ATTIVITÀ DA SVOLGERE:
1. Secondo il brano sulla Turchia, perché il panorama di Istanbul viene definito in continua evoluzione? Rispondi in una o due frasi.
2. Restituisci dal brano sulla Turchia tutto il testo compreso fra "Contrasti. Antico e" e "via più marcati.", senza alcuna modifica.

··· BRANO RIPORTATO

La ricetta di Erdogan per proiettare la nazione su scala internazionale piace agli imprenditori. Ma il paese, alle elezioni nel 2023, è attraversato da forti tensioni interne
I gabbiani si levano in circoli e spirali dalle geometrie impenetrabili sul Bosforo. Stormi di uccelli biancastri si stagliano sbattendo le ali pesanti. All’orizzonte i minareti, le moschee, Ayasofia da un lato; la torre della televisione, poderosi grattacieli, nuove costruzioni accatastate senza ordine apparente dall’altro. Un panorama in continua evoluzione, ridisegnato dai cantieri che sbucano dai saliscendi, dai martelli pneumatici che battono senza sosta, e destinato a mutare ancora. Fra qualche anno, al posto dei volatili, nei cieli di Istanbul, millenaria e sterminata megalopoli, potrebbero aggirarsi droni di nuova generazione. Dallo spazio, satelliti in grado di leggere l’ora al polso di uno qualsiasi dei tanti pescatori che stazionano sul ponte di Galata avranno cura dei confini del paese, mentre per le strade il traffico arrancherà, infernale come sempre; ma sotto al cofano, al posto di nafta e benzina, un motore silenzioso pomperà cavalli puliti. Cavalli elettrici. La Turchia di oggi è questo: edilizia, startup e voglia, malcelata, di riguadagnare un ruolo globale, nel segno di quello che fu l’Impero ottomano.
Contrasti. Antico e moderno che convivono, a volte si scontrano. Oriente e Occidente miscelati in proporzioni variabili a seconda della longitudine. La colonizzazione culturale anglosassone è arrivata anche qui. Nei bar di Pera, quartiere a due passi da piazza Taksim, si ascolta la stessa musica di New York, Helsinki o Londra. I locali hanno la medesima foggia, un bicchiere dopo l’altro, identiche la fauna maschile e femminile e la propensione al flirt. E’ solo quando si abbandona la metropoli che l’occidente digrada, per cedere il passo a tratti islamici, che si fanno via via più marcati.

······
··· MATERIALE FORNITO

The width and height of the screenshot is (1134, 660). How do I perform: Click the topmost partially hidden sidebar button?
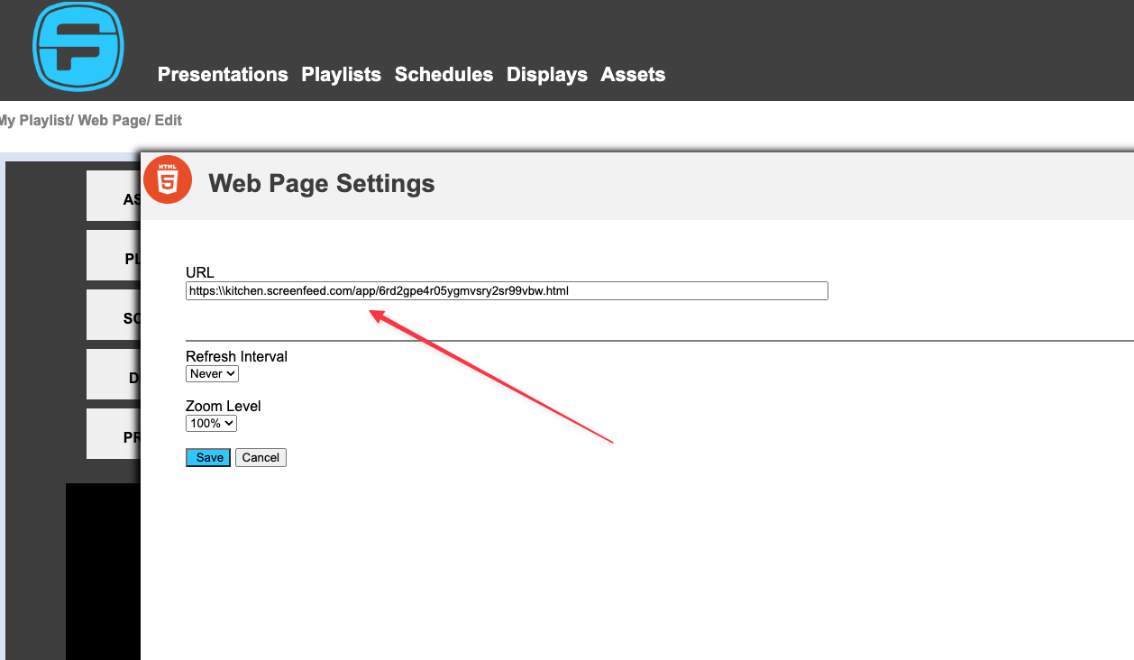pos(113,195)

······

RISPOSTE PER ATTIVITÀ:
1. Perché è ridisegnato dai cantieri che sbucano dai saliscendi e dai martelli pneumatici che battono senza sosta. Inoltre è destinato a mutare ancora.

2.
Contrasti. Antico e moderno che convivono, a volte si scontrano. Oriente e Occidente miscelati in proporzioni variabili a seconda della longitudine. La colonizzazione culturale anglosassone è arrivata anche qui. Nei bar di Pera, quartiere a due passi da piazza Taksim, si ascolta la stessa musica di New York, Helsinki o Londra. I locali hanno la medesima foggia, un bicchiere dopo l’altro, identiche la fauna maschile e femminile e la propensione al flirt. E’ solo quando si abbandona la metropoli che l’occidente digrada, per cedere il passo a tratti islamici, che si fanno via via più marcati.